▸ **Work to complete**: When a line below contains the word "agent", copy that line.

(Pixel coordinate grounding data)
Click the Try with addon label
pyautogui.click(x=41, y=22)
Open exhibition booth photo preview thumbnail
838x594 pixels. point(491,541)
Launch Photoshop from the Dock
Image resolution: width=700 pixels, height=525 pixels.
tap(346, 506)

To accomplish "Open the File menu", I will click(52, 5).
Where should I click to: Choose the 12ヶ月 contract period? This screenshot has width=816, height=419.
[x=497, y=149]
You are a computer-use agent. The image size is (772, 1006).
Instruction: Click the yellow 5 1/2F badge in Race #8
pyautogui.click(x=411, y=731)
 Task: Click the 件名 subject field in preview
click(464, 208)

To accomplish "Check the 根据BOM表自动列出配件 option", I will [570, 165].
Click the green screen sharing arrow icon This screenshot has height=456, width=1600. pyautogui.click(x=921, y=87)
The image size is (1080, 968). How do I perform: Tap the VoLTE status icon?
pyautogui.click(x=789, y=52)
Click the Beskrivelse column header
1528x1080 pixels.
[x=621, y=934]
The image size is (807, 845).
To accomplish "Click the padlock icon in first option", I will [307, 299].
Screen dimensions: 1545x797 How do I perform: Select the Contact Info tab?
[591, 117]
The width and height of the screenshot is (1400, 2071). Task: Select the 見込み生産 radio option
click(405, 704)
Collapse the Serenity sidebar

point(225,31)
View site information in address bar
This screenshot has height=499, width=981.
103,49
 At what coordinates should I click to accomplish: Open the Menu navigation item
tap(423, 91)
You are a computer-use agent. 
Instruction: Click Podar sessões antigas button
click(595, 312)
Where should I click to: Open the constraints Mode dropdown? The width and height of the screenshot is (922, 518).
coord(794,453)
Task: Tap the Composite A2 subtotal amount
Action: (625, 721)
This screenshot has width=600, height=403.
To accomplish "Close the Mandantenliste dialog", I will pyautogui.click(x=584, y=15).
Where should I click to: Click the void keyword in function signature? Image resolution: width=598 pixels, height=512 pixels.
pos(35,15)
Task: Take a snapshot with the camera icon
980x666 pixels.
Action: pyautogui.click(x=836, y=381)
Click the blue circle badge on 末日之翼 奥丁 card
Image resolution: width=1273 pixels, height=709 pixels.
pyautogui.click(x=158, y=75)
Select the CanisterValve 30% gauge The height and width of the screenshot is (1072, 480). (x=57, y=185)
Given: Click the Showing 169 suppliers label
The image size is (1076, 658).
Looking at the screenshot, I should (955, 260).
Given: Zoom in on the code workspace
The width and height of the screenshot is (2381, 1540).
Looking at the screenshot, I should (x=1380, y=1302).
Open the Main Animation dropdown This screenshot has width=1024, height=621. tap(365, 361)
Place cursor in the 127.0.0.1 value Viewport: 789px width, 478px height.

▸ **Task result**:
You are a computer-use agent. The image size is (772, 1006).
You are a computer-use agent. 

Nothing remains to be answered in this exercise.